Who becomes a physician in this country — and who never gets that chance? It’s a question a lot of medical schools are grappling with, as groups like Black people and Latinos remain especially underrepresented among students. What would it take to attract and retain a more diverse group of students? On this episode, we hear stories about people’s path to med school, and the challenges they face along the way. We learn about a major push to increase diversity that happened in the 90s — and what happened to it; why some are rallying to do away with a tough entry exam applicants have to take; and the challenges of being the only person of color in your class.
Also featured on this week’s episode:
- University of Chicago Medicine OB-GYN Pierre Johnson describes his path toward becoming a physician, and the burden of often being the only Black student in the room. His book and nonprofit are called “Pulse of Perseverance.”
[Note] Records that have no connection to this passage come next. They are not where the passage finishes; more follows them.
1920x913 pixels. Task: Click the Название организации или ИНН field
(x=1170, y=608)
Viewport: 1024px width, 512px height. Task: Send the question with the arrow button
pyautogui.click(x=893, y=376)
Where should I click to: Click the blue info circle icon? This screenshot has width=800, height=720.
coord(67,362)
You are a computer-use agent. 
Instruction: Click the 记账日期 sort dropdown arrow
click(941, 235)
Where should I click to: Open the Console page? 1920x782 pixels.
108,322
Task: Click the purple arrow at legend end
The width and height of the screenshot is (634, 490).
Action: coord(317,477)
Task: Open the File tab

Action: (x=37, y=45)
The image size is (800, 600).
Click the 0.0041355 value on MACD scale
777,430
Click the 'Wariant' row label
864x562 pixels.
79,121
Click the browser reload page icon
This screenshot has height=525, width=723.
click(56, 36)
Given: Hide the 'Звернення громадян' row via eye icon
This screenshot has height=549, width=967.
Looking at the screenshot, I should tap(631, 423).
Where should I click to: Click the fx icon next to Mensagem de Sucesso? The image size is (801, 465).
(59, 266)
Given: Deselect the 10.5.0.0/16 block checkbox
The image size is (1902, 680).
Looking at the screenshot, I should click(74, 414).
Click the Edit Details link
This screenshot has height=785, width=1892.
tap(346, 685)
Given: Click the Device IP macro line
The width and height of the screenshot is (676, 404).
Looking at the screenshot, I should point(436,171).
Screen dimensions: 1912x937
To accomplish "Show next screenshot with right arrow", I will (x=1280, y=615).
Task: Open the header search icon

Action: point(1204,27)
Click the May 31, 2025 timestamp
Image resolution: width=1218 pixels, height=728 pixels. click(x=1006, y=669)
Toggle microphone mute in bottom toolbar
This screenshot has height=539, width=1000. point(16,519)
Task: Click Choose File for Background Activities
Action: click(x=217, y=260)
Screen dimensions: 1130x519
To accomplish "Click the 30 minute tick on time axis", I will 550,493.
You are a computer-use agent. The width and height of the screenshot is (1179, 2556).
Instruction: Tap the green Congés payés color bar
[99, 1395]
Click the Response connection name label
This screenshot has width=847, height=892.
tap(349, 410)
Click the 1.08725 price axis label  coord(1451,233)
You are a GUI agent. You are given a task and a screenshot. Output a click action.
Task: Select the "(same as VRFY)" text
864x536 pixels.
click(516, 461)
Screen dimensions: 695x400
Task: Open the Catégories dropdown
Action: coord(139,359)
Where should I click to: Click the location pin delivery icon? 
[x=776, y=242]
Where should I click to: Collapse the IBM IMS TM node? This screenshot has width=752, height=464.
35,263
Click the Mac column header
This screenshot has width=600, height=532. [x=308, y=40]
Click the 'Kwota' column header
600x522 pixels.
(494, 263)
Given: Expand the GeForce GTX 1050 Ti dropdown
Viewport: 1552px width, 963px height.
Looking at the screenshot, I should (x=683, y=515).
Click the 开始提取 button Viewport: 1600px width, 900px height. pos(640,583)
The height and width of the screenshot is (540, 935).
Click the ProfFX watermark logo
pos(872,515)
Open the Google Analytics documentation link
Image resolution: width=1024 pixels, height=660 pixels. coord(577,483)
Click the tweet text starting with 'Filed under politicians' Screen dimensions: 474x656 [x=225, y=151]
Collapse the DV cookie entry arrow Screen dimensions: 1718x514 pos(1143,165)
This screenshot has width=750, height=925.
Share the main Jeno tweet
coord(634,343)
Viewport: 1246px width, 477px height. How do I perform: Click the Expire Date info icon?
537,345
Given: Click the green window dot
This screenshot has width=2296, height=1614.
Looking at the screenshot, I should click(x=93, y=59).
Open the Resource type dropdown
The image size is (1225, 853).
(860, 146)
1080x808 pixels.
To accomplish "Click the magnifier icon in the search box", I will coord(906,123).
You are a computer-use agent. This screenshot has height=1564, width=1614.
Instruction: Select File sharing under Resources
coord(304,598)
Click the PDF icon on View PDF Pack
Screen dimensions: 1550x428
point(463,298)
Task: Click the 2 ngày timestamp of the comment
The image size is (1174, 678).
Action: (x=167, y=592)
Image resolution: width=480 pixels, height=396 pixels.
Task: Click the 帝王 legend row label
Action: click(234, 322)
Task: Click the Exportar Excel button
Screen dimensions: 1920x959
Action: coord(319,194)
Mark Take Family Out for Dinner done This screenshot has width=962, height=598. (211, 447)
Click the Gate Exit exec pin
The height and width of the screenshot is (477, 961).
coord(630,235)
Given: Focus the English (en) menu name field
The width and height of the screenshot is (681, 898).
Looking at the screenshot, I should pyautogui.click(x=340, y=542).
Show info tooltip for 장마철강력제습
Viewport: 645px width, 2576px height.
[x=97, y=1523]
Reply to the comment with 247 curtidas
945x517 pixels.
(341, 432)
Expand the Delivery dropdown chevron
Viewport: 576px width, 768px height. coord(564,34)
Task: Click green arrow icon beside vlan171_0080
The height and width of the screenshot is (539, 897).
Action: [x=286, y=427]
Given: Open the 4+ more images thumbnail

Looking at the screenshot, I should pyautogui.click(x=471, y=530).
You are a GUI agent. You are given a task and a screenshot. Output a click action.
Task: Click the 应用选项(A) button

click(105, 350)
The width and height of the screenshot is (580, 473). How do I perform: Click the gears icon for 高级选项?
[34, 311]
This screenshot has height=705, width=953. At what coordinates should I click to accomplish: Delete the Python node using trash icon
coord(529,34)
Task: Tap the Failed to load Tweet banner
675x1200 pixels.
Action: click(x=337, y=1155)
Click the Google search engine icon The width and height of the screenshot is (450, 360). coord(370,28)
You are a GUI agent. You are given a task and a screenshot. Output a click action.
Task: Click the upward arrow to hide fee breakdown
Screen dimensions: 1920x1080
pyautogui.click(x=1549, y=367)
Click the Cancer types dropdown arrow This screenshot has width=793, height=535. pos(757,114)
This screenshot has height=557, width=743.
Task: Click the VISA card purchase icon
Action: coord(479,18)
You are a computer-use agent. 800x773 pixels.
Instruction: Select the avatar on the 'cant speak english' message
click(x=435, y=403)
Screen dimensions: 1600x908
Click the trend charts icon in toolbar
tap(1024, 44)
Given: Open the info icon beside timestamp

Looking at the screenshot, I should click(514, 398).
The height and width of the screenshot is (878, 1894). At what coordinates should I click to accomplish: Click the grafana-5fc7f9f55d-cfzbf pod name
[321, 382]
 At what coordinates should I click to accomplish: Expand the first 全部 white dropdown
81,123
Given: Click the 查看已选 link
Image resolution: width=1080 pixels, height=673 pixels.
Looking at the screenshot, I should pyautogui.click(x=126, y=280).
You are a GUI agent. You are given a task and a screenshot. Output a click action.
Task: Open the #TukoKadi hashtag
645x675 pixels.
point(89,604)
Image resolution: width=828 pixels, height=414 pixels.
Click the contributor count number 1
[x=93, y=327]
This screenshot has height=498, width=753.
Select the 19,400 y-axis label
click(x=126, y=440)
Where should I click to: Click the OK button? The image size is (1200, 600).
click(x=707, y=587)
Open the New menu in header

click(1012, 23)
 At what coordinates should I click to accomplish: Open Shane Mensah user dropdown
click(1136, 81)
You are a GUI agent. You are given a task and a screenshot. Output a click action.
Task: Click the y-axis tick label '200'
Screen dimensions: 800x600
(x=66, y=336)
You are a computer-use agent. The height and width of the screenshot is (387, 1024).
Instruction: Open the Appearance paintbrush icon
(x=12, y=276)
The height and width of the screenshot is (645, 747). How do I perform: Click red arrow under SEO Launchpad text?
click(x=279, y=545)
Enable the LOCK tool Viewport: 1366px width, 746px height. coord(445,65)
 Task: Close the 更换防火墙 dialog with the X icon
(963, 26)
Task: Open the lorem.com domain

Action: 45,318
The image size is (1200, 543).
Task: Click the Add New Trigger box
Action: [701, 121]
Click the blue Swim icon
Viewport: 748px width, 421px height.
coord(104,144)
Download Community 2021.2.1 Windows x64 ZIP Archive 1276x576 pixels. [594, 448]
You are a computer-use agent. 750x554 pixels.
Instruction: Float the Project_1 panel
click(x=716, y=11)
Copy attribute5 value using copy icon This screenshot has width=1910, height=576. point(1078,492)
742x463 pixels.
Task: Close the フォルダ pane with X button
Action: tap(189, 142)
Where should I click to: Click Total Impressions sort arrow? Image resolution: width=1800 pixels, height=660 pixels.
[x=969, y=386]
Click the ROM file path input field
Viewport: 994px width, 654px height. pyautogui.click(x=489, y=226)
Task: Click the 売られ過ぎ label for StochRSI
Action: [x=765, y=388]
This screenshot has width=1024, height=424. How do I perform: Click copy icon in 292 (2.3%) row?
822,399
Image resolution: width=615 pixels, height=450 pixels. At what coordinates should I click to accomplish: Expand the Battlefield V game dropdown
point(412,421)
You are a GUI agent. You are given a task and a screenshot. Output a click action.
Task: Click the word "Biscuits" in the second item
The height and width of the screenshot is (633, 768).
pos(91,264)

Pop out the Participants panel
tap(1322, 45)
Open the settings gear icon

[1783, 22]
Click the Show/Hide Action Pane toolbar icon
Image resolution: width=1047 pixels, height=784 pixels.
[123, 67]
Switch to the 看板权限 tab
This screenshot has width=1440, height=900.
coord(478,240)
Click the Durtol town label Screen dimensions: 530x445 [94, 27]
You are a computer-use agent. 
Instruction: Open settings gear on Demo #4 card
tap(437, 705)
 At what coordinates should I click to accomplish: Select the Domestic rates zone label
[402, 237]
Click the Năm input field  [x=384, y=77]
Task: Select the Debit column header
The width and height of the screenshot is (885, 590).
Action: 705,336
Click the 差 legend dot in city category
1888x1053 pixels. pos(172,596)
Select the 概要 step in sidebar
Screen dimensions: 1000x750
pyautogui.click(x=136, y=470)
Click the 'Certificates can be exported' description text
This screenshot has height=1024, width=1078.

- We talk with Jaya Aysola, the founder and executive director of Penn Medicine’s Center for Health Equity Advancement. She says more diversity in med schools would bring positive change – but beyond that, the entire health care delivery system has to change as well.
- As a kid — growing up in the Bay area, the son of Mexican immigrants — Cesar Padilla didn’t imagine becoming a doctor. His school was bad, and his grades were failing. He tells the story of what changed along the way that guided him into medicine. Padilla is an obstetric anesthesiologist, and he will be joining Stanford University School of Medicine this May.
- We talk with Madi Sinha, a physician and author, about her novel “The White Coat Diaries,” which explores the competing pressures of doing a medical residency — while also being a “good Indian daughter.”